As HuffPost first reported, Sheehy failed to include his post on PERC’s board in his Senate financial disclosure — a violation of Senate rules that Sheehy’s campaign chalked up to an “oversight.” Since its founding in 1980, PERC has called for privatizing federal lands, including national parks, and been a staunch opponent of Montana’s unique stream access laws, which provide anglers and recreationists virtually unlimited access to the state’s rivers and streams, including those that flow through private property.
Sheehy’s pro-transfer comments and ties to PERC have been a consistent thorn in the side of his campaign, which over the past year has run a damage-control effort aimed at recasting Sheehy as a champion of public lands. Sheehy’s campaign recently aired a public lands-focused TV ad that featured a current PERC board member, and last month sent out public land mailers to Montana voters that included a picture of Sheehy wearing a flannel shirt with the PERC logo clearly visible on one sleeve. More recently, Sheehy’s team doctored a TV advertisement to remove PERC’s logo from the shirt he was wearing.
At Monday’s debate, Sheehy said Tester’s attacks against PERC are part of a pattern.
“The reason that organization has been criticized by Jon Tester is simply because I was affiliated with it,” he said. “And this has been their plan this entire campaign. If Tim Sheehy is affiliated with anything, attack it, tear it down, smear it.”
If Monday’s debate shined light on anything, it’s that Sheehy has gotten an earful from Montana voters who support protecting and preserving federal public lands. But unlike Rep.

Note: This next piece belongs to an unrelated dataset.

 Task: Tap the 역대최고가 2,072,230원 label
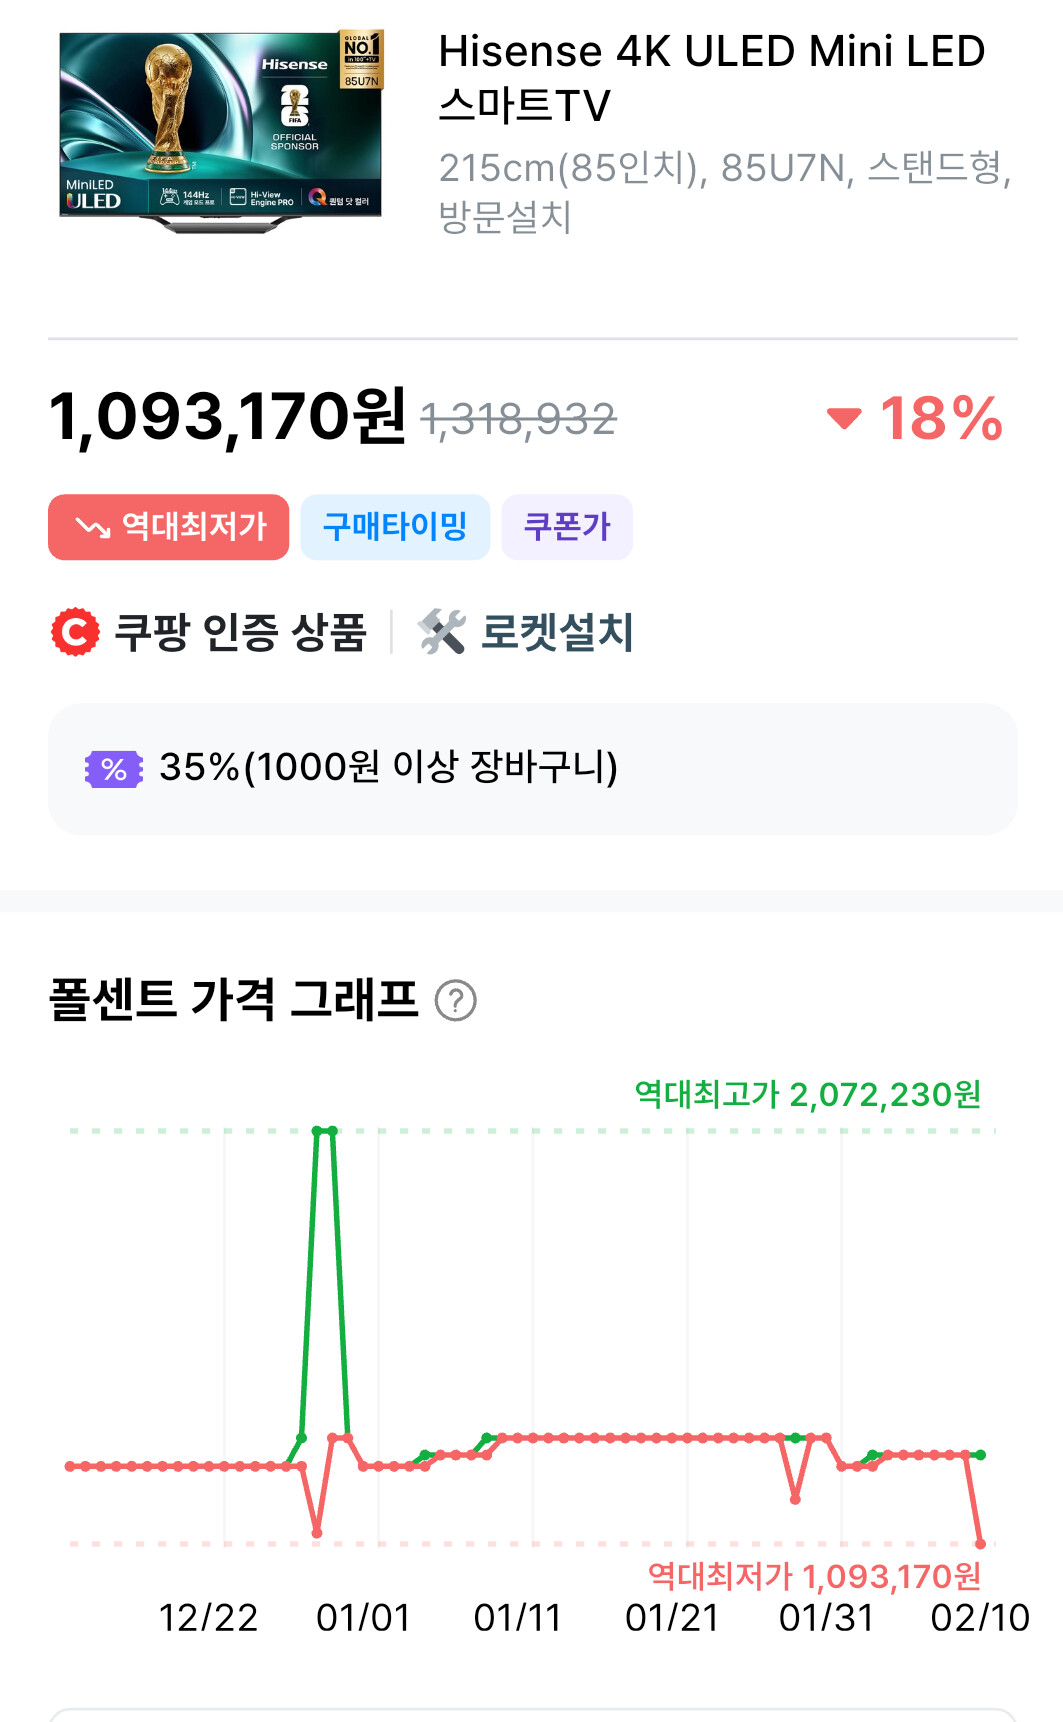tap(808, 1094)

Matt Rosendale (R-Mont.), who credited voters with changing his mind on transferring federal lands to states when he ran against Tester in 2018, Sheehy is refusing to acknowledge the reason for having walked back, or disguised, his anti-federal land views.

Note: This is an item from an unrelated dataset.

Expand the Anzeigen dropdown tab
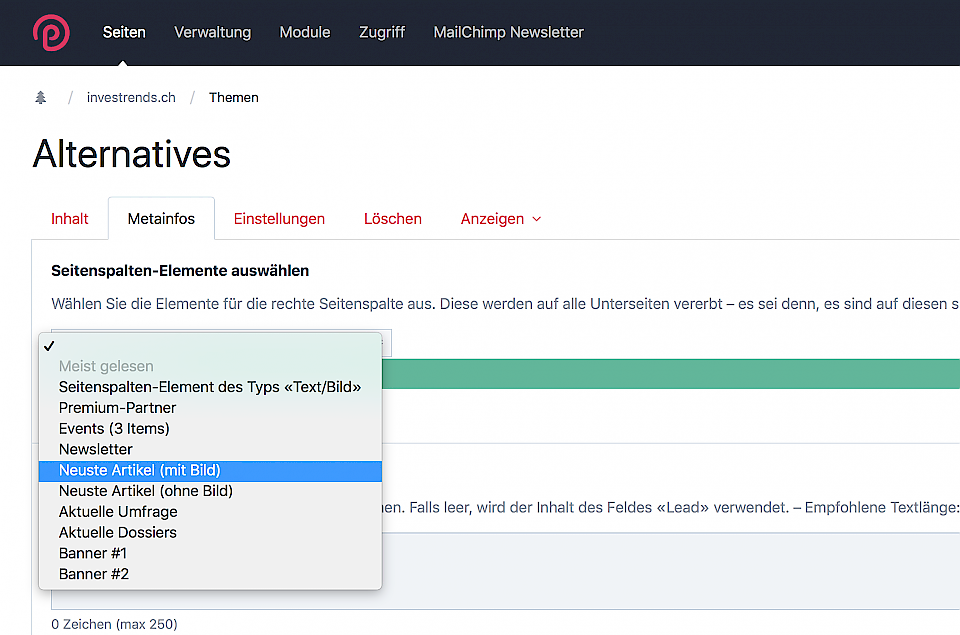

Whether Sheehy’s newfound opposition to pawning off public lands would survive a six-year Senate term remains to be seen — if he manages to defeat Tester in November.

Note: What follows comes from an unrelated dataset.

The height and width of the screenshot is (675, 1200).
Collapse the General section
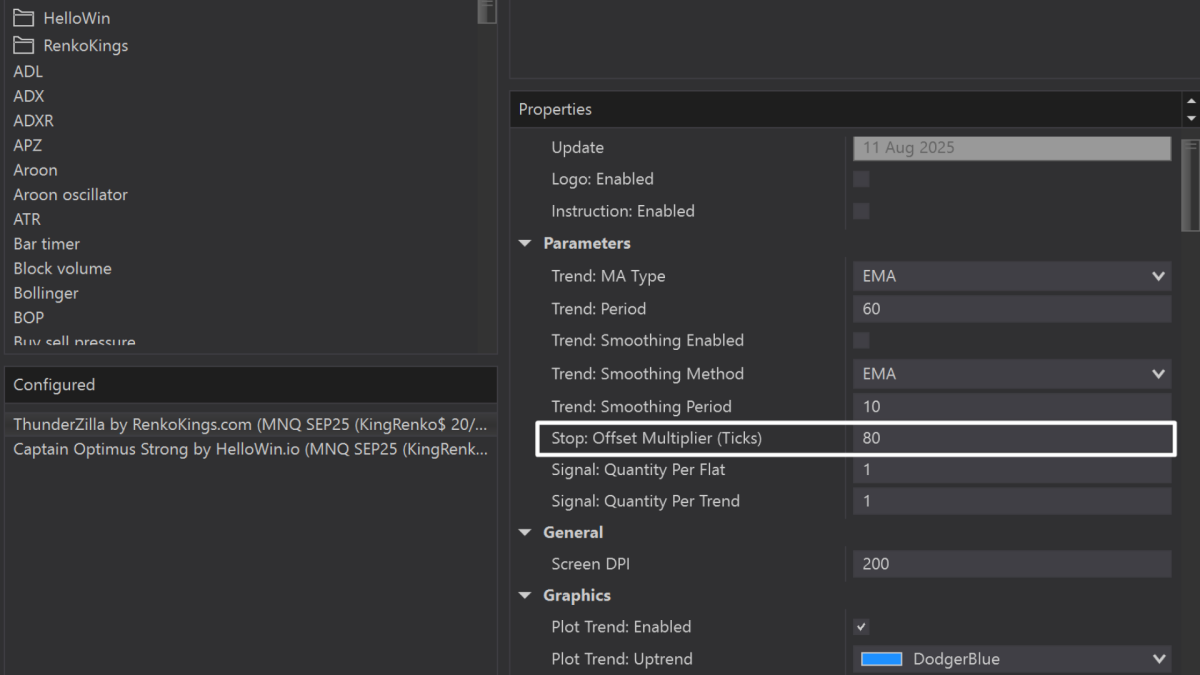526,532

During the debate, the Montana Republican Party took to X, formerly Twitter, to defend their candidate against Tester’s repeated swings.
“@SheehyforMT will work to preserve and expand public access to your public lands and he will KEEP PUBLIC LANDS IN PUBLIC HANDS!” the party wrote.
Just three months ago, the Montana GOP — the party Sheehy is seeking a leadership role in — adopted a party platform that explicitly calls for the “granting of federally managed public lands to the state, and development of a transition plan for the timely and orderly transfer.”